Introduction
Identifying the factors that are most likely to explain variation in a response variable or phenomenon is a primary goal of science, including in the fields of ecology and evolution. Examples include investigating the relative importance of abiotic and biotic factors for species distribution and coexistence (Gravel et al., 2011; Harisena et al., 2021) or identifying best practices for conservation success (Kapos et al., 2008). However, the importance of different predictors in determining a relevant response variable is poorly understood because, for instance, species distributions generally do not respond to a single predictor and many environmental factors are correlated. Further, in a complex world, not all variables of importance are known or can be anticipated, while only proxy data may be available (e.g., economic activity and human population used as proxies of invasion propagule pressure and environmental disturbance), particularly if analyses cover large spatial and temporal extents (e.g., global phenomena).
There is no universal definition of variable or relative importance (Achen, 1982; Budescu, 1993; Grömping, 2015; Wei et al., 2015), but it can be viewed as the proportion of the variation of the response variable potentially explained directly and indirectly by a given predictor (Johnson & LeBreton, 2004). Traditionally, multiple linear regression, its univariate generalizations (e.g., generalized linear and mixed models), or multivariate equivalents (e.g., redundancy analysis) have been used for modelling and identifying the likely most important predictors from a given data set (Weisberg, 1985; Montgomery et al., 2006). These methods are reasonably robust for prediction (Houlahan et al., 2017), theory-testing goals (Johnson & LeBreton, 2004), and for pattern identification (Grömping, 2009; Nathans et al., 2012). Partial regression coefficients or their standardized version (i.e., beta weights) are probably the most widely used measures to draw conclusions about the relative importance of predictors in ecology and evolution (Table S1) (Darlington & Hayes, 2017).

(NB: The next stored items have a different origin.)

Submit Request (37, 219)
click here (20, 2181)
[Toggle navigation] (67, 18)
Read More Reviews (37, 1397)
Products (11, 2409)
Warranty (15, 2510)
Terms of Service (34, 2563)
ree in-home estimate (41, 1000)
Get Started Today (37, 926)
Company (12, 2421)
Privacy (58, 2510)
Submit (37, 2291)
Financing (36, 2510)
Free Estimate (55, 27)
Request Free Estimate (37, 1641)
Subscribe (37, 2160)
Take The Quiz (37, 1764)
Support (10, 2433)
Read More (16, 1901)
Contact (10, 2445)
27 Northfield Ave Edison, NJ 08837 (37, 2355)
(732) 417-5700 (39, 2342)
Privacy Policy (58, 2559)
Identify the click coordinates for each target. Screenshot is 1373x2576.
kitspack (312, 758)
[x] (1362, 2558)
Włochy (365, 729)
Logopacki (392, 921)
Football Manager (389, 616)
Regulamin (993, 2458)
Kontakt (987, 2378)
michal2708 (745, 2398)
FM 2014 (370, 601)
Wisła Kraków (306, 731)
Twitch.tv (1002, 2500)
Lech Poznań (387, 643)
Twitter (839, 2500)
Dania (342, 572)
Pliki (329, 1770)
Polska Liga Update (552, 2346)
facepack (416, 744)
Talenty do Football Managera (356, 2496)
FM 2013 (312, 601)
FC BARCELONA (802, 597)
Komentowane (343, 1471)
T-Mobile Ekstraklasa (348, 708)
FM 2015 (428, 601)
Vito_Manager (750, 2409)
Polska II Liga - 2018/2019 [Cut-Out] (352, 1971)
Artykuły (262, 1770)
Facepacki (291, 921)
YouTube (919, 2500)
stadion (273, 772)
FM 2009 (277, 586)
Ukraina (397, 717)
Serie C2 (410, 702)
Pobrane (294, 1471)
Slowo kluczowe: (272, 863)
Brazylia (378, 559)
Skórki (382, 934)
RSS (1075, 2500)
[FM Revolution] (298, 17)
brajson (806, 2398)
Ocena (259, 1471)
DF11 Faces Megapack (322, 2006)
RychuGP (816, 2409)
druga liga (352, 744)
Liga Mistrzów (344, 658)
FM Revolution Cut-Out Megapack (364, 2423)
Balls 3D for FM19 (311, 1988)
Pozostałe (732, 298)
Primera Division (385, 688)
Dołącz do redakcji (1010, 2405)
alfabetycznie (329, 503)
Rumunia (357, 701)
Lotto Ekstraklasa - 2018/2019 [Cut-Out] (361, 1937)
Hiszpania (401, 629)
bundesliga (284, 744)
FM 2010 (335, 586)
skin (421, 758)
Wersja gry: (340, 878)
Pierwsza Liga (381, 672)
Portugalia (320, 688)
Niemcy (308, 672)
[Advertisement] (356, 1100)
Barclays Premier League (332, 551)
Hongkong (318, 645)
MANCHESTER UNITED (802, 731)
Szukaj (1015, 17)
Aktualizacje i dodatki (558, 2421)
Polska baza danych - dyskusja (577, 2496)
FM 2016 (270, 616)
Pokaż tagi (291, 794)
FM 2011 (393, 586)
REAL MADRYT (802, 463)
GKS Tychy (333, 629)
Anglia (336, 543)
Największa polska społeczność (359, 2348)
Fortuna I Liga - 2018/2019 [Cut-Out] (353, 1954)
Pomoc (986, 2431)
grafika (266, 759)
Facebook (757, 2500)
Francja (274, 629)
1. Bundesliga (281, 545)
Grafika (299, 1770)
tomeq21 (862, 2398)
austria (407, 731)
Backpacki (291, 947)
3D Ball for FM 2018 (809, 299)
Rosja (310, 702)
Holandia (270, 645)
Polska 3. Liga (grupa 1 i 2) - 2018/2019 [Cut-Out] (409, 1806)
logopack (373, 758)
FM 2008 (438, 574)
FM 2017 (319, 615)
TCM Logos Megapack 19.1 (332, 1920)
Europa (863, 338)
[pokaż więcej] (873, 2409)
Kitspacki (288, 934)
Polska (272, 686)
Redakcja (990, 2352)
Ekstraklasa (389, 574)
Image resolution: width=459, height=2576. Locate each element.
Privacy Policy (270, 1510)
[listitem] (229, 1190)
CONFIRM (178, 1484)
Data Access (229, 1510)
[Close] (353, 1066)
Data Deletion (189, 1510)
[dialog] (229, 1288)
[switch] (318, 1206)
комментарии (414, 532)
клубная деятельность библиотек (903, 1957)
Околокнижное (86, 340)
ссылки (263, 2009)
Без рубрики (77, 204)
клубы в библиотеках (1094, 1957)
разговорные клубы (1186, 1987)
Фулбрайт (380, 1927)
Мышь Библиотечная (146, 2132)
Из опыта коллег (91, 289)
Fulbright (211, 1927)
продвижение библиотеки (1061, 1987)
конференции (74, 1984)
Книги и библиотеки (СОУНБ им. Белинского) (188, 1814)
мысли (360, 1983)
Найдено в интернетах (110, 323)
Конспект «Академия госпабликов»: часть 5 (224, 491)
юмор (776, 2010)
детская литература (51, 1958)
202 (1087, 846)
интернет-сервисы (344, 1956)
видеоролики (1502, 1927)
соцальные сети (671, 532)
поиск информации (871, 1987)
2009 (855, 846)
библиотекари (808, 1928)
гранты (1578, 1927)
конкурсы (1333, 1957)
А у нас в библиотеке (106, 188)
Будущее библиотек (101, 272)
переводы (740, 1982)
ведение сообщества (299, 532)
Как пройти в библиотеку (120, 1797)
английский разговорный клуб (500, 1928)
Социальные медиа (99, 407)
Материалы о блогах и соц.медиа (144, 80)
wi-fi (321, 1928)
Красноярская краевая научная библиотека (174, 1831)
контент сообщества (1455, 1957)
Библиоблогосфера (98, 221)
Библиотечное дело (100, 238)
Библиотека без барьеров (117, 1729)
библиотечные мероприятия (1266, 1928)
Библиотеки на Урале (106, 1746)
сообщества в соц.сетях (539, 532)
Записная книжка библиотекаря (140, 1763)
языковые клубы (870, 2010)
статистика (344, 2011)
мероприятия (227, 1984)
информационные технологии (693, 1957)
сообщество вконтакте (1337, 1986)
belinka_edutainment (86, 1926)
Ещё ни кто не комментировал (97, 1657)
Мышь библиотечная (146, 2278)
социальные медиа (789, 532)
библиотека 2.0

Beta weights are the change (in standard deviation units) in the response variable associated with a change by one standard deviation in a given predictor if other predictors are held constant (Weisberg, 1985; Montgomery et al., 2006). When predictors are completely uncorrelated, zero-order correlations and standardized regression coefficients are equivalent, so the relative importance of predictors can be expressed as the proportion of predictable variance for which it accounts.
Beta weights are inadequate indices of variable importance when predictors are correlated, especially when correlations are high (Hoffman, 1960; Budescu, 1993; Green & Tull, 1974; Grömping, 2015; Wei et al., 2015), which typifies empirical studies because many potential predictors covary (Azen & Budescu, 2003). When two or more predictors in a model are not statistically independent of one another, the reliability of beta weights is lessened (Farrar & Glauber, 1967). Although there are many rules of thumb for addressing multicollinearity (e.g., excluding variables that have r ≥ |0.70| with one or more other variables), the more variables included in the model, the greater is the potential for multicollinearity or association among variables (Strobl et al., 2008) and the identification of the actually influential variables becomes more problematic. Moreover, beta weights depend not only on the effect size of the predictor but also on its variance (and thus the sampling range or design), among other factors (Greenland et al., 1991). The characterization of variable importance becomes a challenging task for which the outputs from linear regression models are not well suited (Grömping, 2007). Although reliance on beta weights is a common practice in many fields including ecology and evolution (Table S1), beta weights provide limited information (Nathans et al., 2012). A hypothetical example (obtained with the script in Fig. S1 and similar to other ones in the statistical literature) that illustrates these points is presented in Fig. 1.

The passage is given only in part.